Jon Unger, a high school algebra teacher, made the following remarks in a 2015 commencement speech at his Madieira High School commencement. Although his remarks were aimed at graduating seniors, I believe they should speak to you as well:
 As you move into your futures, I am not going to wish you a fairy-tale life where you live happily ever after. I am not going to wish you a road without bumps and dead ends and obstacles. I am not going to wish you a world without hardship. Instead, I am going to wish you the strength to persevere when everything around you is falling apart. I am going to wish you the ability to rise from the ashes and bounce back stronger than ever when it seems like nothing is going your way. I am going to wish you the faith, wisdom, and guidance to overcome all which comes to you, to find the silver lining in every cloud, to find the compensation in every loss. Vince Lombardi, the famous football coach, put it well when he said: ‘The glory is not in never falling down. The glory is in fighting to get up every time you do get knocked down.’ Another writer said this thought in a different way which I have always found inspiring: ‘Only when the sky is darkest can I see the stars.’[4],[5]

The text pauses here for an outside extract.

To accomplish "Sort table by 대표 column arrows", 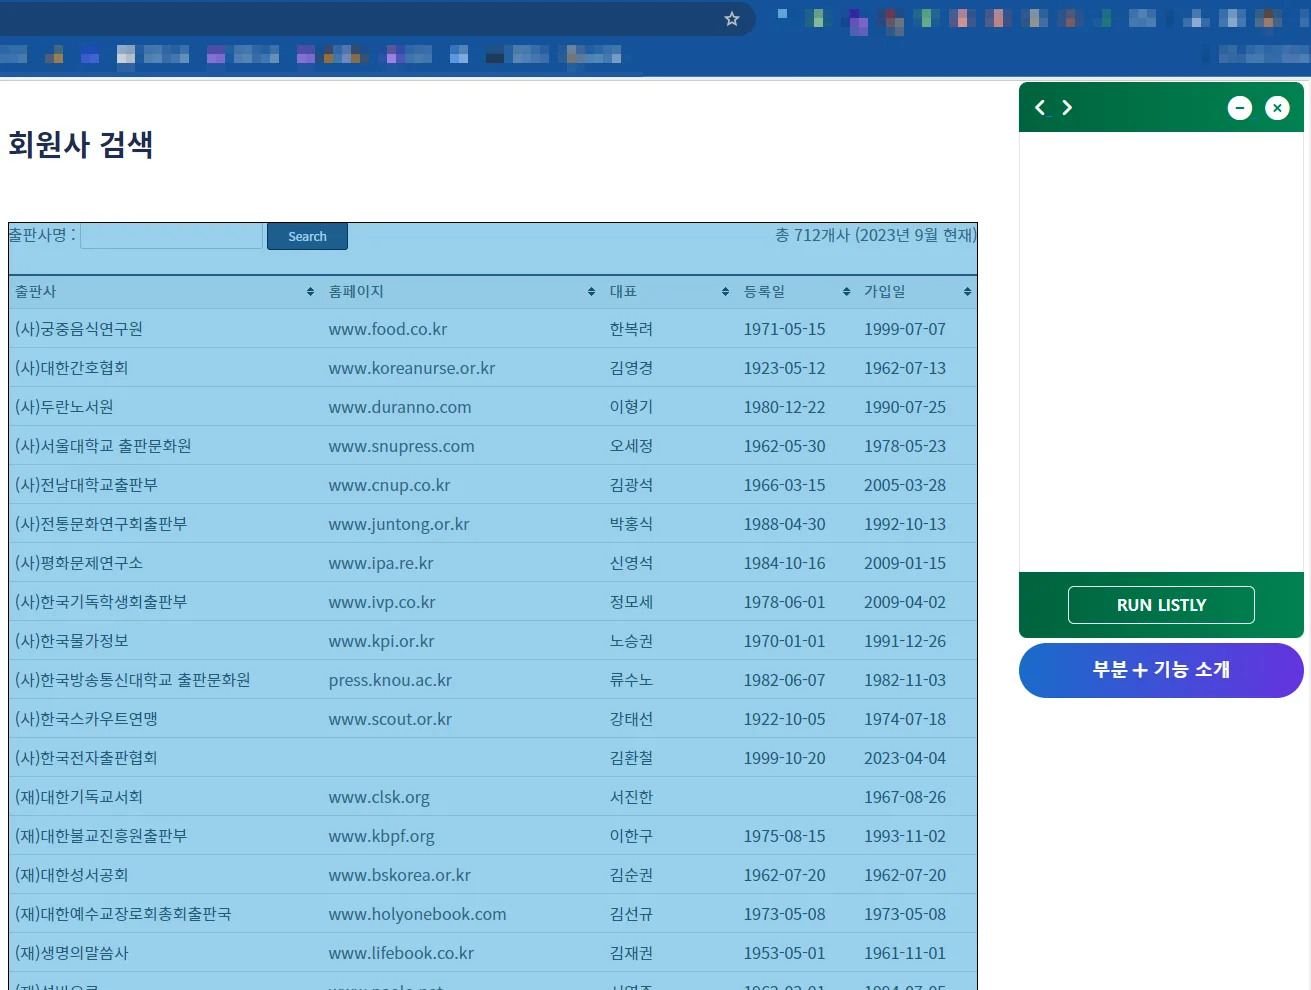I will pos(725,292).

[1] Craig McBride has studied this claim – 12% annual turnover leading to (.88)5 = 53% remaining after five years – and found it to be unsubstantiated when applied to beginners only. Taken from U.S. Department of Labor and Department of Education statistics, this one-half leaving includes all teachers and such reasons as retirement, transfer and promotion.
[2] I have not included Stand and Deliver, because it is a film of a teacher, Jaime Escalante, who has achieved success in a difficult setting. In this sense he and this film represent a counterexample to my list.
[3] The script for these films is boilerplate. Scene One: An impossible situation is established: a school in a dreary urban setting with a blacktop schoolyard strewn with trash, locked school doors and boarded up windows, school halls filled with students screaming, pushing and grappling, a filthy classroom that would better serve Dickens’ Wackford Squeers into which several dozen of these half-dressed teenagers (best played by down-on-their-luck actors in their late twenties) arrive to arrange themselves around but not in desks. Scene Two: Enter the young man or woman who will teach these malcontents. And suddenly all is well. The students not only take their seats but the boys shave and both boys and girls adopt reasonable clothing.
   My favorite among films of this genre is Up the Down Staircase, derived from a humorous novel by Bel Kaufman. I enjoyed the book, but the teacher in the film is acted by Sandy Dennis, an actress with a high whiney voice who is at her best playing roles in which she is bullied. I found myself giggling at the stupidity of the film producers who assigned her this lion-taming role.
[4] The closing quotation is a minor revision of a statement by Ralph Waldo Emerson.
[5] Jon Unger's complete commencement talk is posted as of this writing at http://dianeravitch.net/2015/06/08/a-graduate-of-harvard-law-school-who-became-an-algebra-teacher-addresses-the-class-of-2015/. I recommend it to you as it carries a message to every one of us about commitment and compensation.